> _TEXT SHOWN_
One of the consequence of the Reformation was to split the Church into two groups, the Catholics and the Protestants, thus weakening the influence of the Church considerably. The Renaissance on the other hand released the power of Reason and the flowering of the aesthetic development. The free play and development of Reason led to momentous changes in the life of Europe. There was first an Intellectual Revolution followed by the Industrial Revolution, which was essentially the application of Reason to life. Europe progressed by leaps and bounds and soon became the dominant power of the world. One of the most important consequences of these movements was the belief and conviction that Reason was the highest instrument of Knowledge and that Faith must bow down to the dictates of Reason.

The psychological roots of the Democratic system

But we also see that when Reason becomes the dominant power in human life, its role cannot be restricted to only a few areas; it is but natural that it must be applied to all of life, in all its details. Consequently when man starts becoming reasonable and makes reason his chief instrument of knowledge, he inevitably starts questioning everything and expects rational answers. In the words of Sri Aurobindo:

Man may for a time, for a long time even, live by the mere tradition of things whose reality he has lost, but not permanently; the necessity of questioning all his conventions and traditions arises, and by that necessity reason gets her first real chance of an entire self-development. Reason can accept no tradition merely for the sake of its antiquity or its past greatness: it has to ask, first, whether the tradition contains at all any still living truth and, secondly, whether it contains the best truth available to man for the government of his life. Reason can accept no convention merely because men are agreed upon it: it has to ask whether they are right in their agreement, whether it is not an inert and false acquiescence. Reason cannot accept any institution merely because it serves some purpose of life: it has to ask whether there are not greater and better purposes which can be best served by new institutions. There arises the necessity of a universal questioning, and from that necessity arises the idea that society can only be perfected by the universal application of the rational intelligence to the whole of life, to its principle as to its details, to its machinery and to the powers that drive the machine.” 1

The question that inevitably follows is: Whose Reason is to be applied to solve the problems of society?

In the words of Sri Aurobindo:

“This reason which is to be universally applied, cannot be the reason of a ruling class; for in the present imperfection of the human race that always means in practice the fettering and misapplication of reason degraded into a servant of power to maintain the privileges of the ruling class and justify the existing order.

It cannot be the reason of a few pre-eminent thinkers; for, if the mass is infrarational, the application of their ideas becomes in practice disfigured, ineffective, incomplete, speedily altered into mere form and convention. It must be the reason of each and all seeking for a basis of agreement.

> _REQUEST 1_
In the text on reason and society, which two groups did the Reformation split the Church into?

> _STORED ROWS_
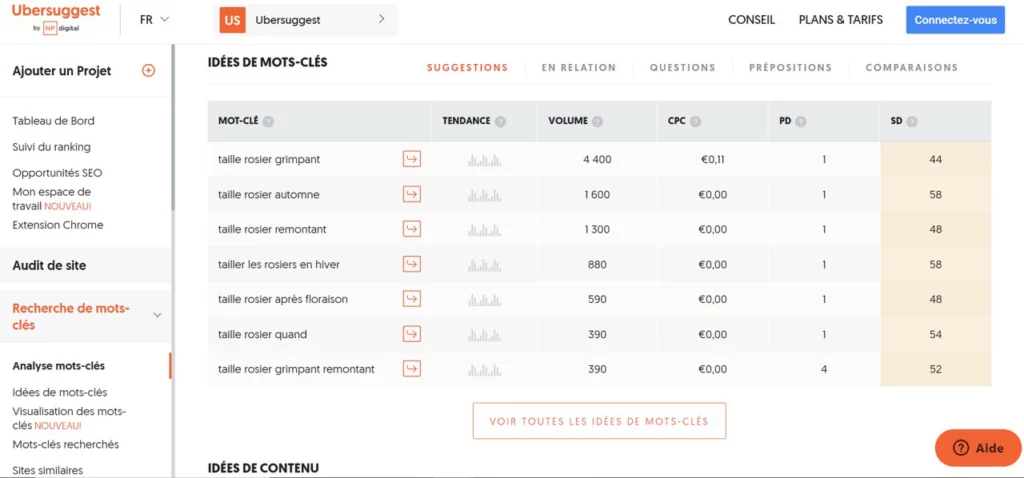
Task: Open the FR language dropdown
Action: [154, 20]
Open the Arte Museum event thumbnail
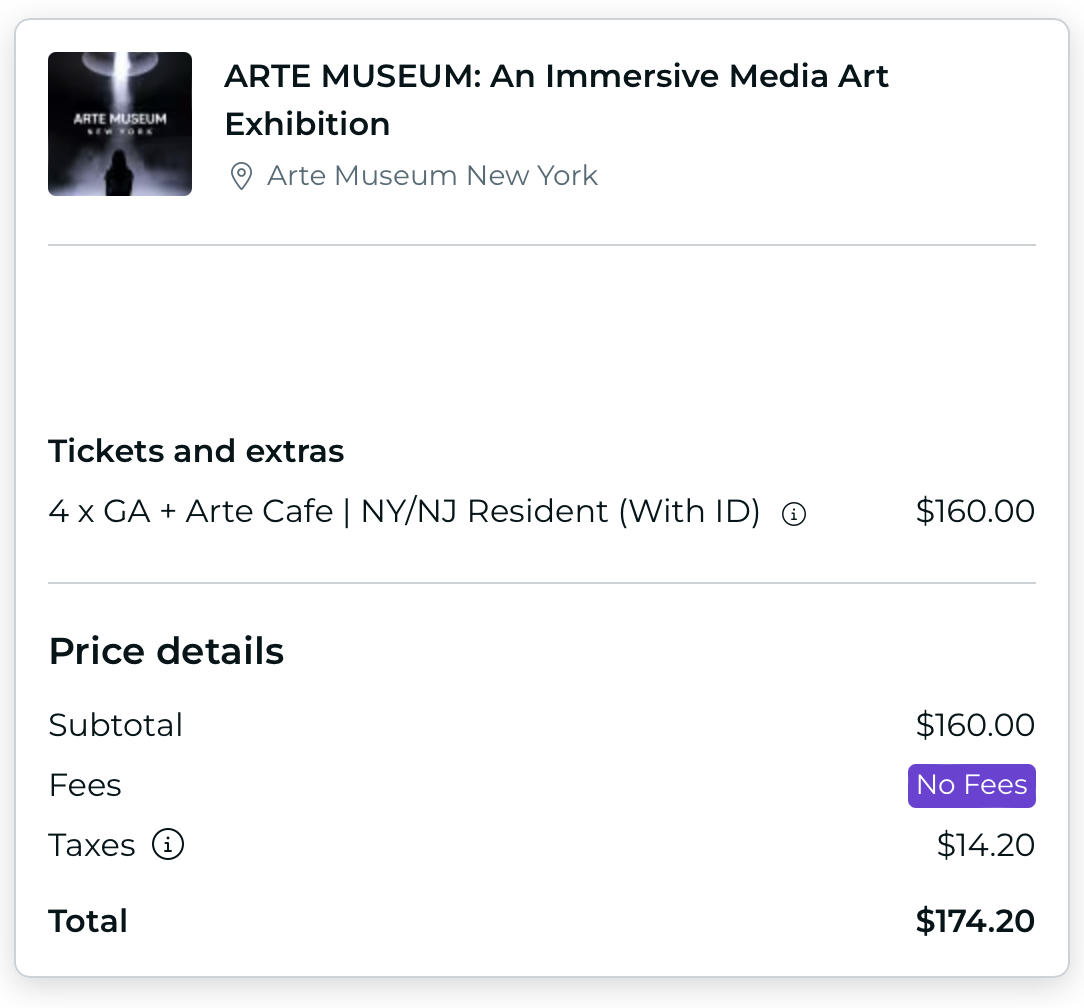Screen dimensions: 1084x1008 (120, 124)
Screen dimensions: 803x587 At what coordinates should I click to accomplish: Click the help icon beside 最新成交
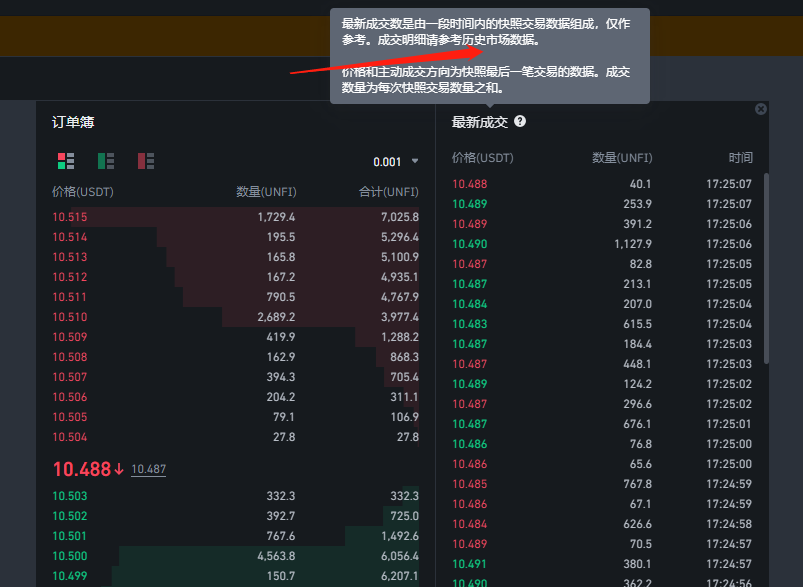[520, 121]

> _REQUEST 2_
Report every line of the records that contains the word "Open". Case counts.

> _EXERCISE RESPONSE 1_
The Catholics and the Protestants.

> _EXERCISE RESPONSE 2_
Task: Open the FR language dropdown
Open the Arte Museum event thumbnail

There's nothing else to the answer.